In conclusione, la follia serve a…?

… rendere la vita più interessante.

“La stanza dei pensieri”

Attimi di vita, impercettibili quando le cose ci vengono spontanee, ebbene quest’autrice riesce a tramutare in realtà, come se si trattassero di abiti da portare sensibilmente addosso, abili a comunicare con Giulia stessa come con tutti i suoi lettori.

Una complessità spirituale traspare per l’umanità in prospettiva, le riflessioni danno adito a un senso di trasporto impossibile da controbattere, dovendo riconoscere un’immagine, quella di sé, privatamente.

Il testo si rivela un romanzo ma anche una raccolta di lettere, conforme alla parola che aspetta nient’altro d’essere letta a dei cambi di programma.

Si comincia insomma con la scrittrice che agevola l’accesso alla sua mente, per condividere una lettura approfondita, con l’intimo a perseverare, scandendosi in successione, sotto forma di un racconto.

(PanDiLettere, 2019; Pagg. 66; Prezzo: 10euro)

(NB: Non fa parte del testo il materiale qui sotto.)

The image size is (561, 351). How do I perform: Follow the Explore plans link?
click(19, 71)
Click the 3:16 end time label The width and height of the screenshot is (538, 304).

  • Giulia Porena, nata a Roma nel 2002, è studentessa al liceo delle Scienze Umane.

È appassionata di letteratura, psicologia e musica, alla quale si è accostata già dal primo anno di vita, intraprendendo lo studio di diversi strumenti musicali e del canto.

Attualmente canta e studia come soprano nella Cantoria del Teatro dell’Opera.